If we take the Parramatta Eels, you wouldn’t get many arguments if you labelled Peter Sterling, Brett Kenny, Ray Price and Mick Cronin as club legends. So why are they club legends?
They won multiple Premierships for the club and proudly wore the blue and gold for many seasons. They were inspirational figures within the team and made Eels fans proud to be Eels fans.
But do you have to win a grand final to be a club legend? You could argue that Wayne Pearce, Benny Elias and Steve ‘Blocker’ Roach are Tigers’ legends, but they never won a comp. They made it to the final game of the year, but couldn’t quite get their hands on the ultimate prize.
All players mentioned so far represented their state and country, so does that help a player become a club legend – as in, they represented their fans at the highest level.

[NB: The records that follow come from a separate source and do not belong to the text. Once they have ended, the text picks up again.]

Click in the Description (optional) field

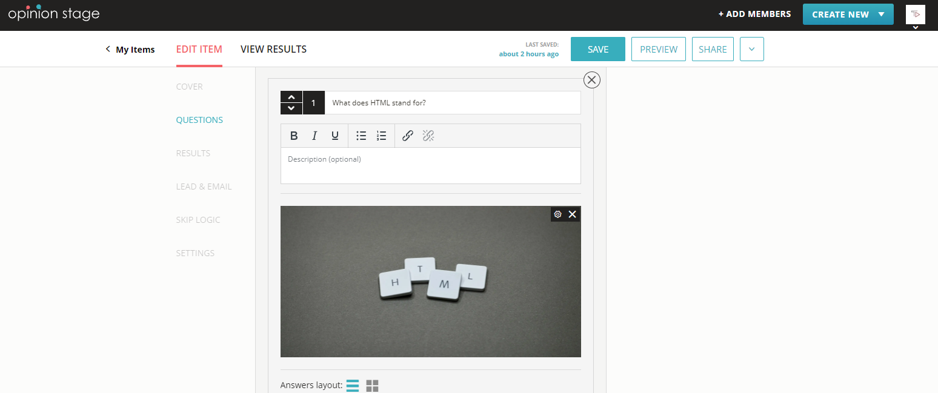pos(430,165)
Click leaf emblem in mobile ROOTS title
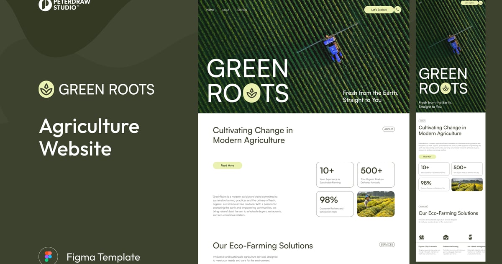The width and height of the screenshot is (502, 264). [445, 88]
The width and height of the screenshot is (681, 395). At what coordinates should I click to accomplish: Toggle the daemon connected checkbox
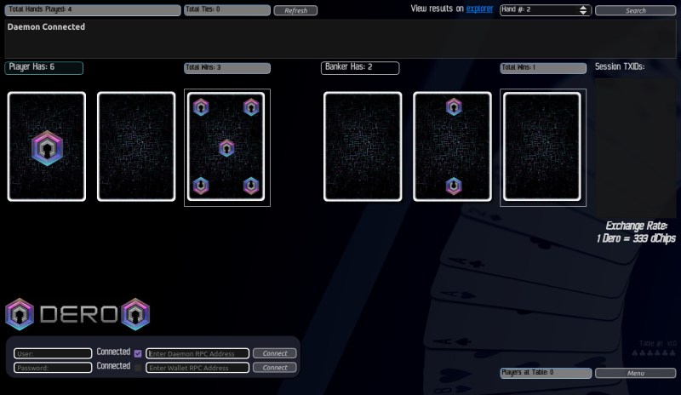[138, 353]
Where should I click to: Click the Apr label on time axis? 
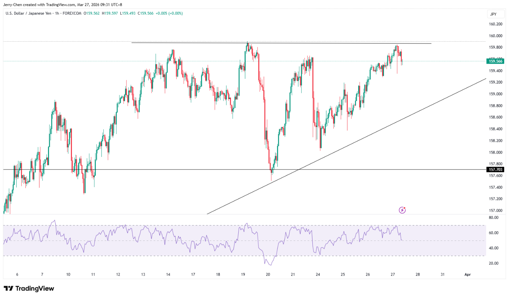(468, 274)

Or is it longevity? The amount of time they shed blood, sweat and tears for their particular club. If that’s the case, you can’t include Sonny Bill Williams as a club legend for the Roosters, James Maloney for the Sharks or Lote Tuqiri for the Rabbits.
These players had mini-stints at their respective clubs but managed to contribute to winning an elusive grand final. If you ask Roosters, Sharks and Rabbits fans, they’d probably say that these players are club legends because they made a significant contribution to the history of the club.

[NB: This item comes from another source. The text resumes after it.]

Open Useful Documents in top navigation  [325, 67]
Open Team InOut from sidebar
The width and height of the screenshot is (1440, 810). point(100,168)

If you take the example of North Queensland Cowboys, both Matt Bowen and Johnathan Thurston are surely classed as club legends. But only one of these players won a Premiership for the Cowboys. So is it more about crowd favouritism?
Matty Bowen was clearly a fan favourite as he tried his heart out for the club and provided fans with endless entertainment throughout his long career.

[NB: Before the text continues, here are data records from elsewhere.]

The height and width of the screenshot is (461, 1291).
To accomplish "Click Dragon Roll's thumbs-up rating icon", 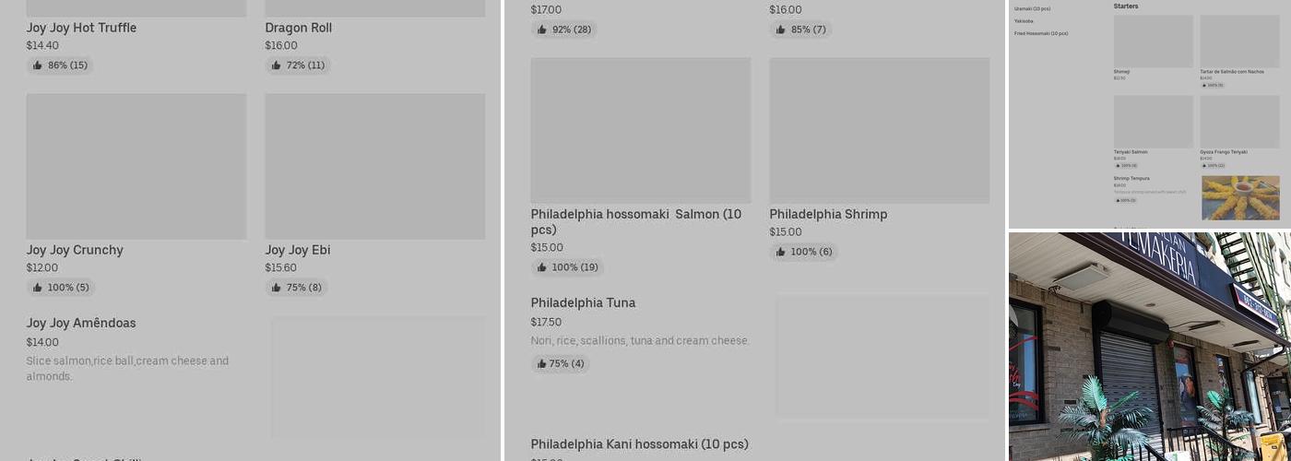I will 277,65.
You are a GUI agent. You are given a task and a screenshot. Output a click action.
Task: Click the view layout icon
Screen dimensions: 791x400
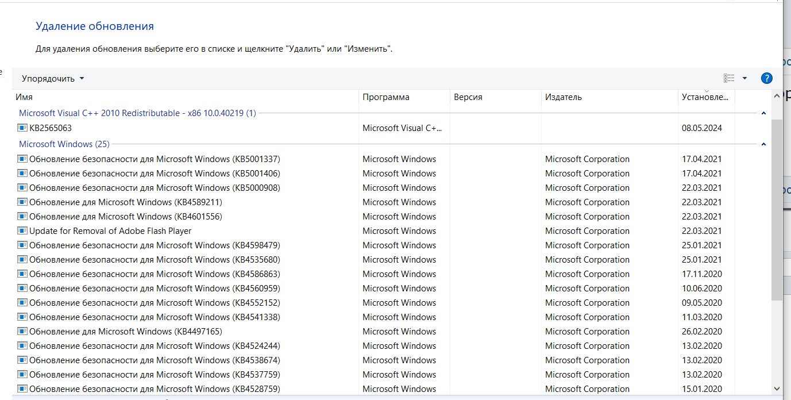tap(729, 79)
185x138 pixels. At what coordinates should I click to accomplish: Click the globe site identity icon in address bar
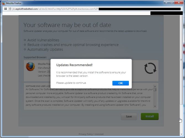pyautogui.click(x=10, y=9)
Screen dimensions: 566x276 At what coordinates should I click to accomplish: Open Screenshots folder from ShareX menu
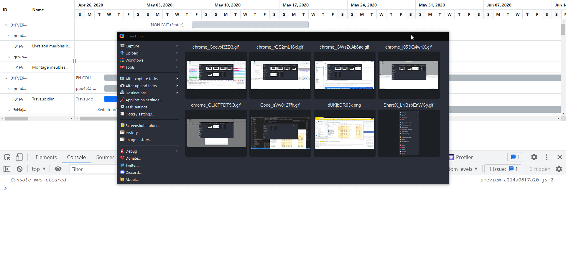click(143, 126)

Let’s look at club stalwarts, the unsung heroes – those players who are loyal, hard-working, reliable and humble. Are they legends or one category below legends? Soldiers like Mitchell Aubusson from the Sydney Roosters, Gavin Miller from the Sharks, Ethan Lowe from the Cowboys, Petro Civoniceva from the Broncos, or even Kevin Hardwick from the Tigers – just to name a random few from now and the past.
Which brings up another question – do legends have to be retired players?
Maybe another way to try to understand the DNA of a club legend is to analyse someone who isn’t one. Take Jackson Hastings, for example – he had the skills to make junior rep sides, but it seems he’ll never become a club legend – he’s proved to be divisive, selfish and not team-focused.
So is a club legend inclusive, selfless and team-centric? Or is that just part of the story?
There are so many criteria you could use, and it’s so tricky to find a universal set of rules to determine legendary status. Quite simply, different players mean different things to different fans because perceptions and emotions are individual.
In summary, I’d like to quote the inexperienced lawyer from the famous Aussie movie ‘The Castle’ when his full defence was that “it’s just the vibe”. A club legend is a player who made or makes you feel super proud to be a member of your tribe. One who fought or is currently fighting for your colours like his life (and yours) depends on it.
Who do you call a legend of your club and why?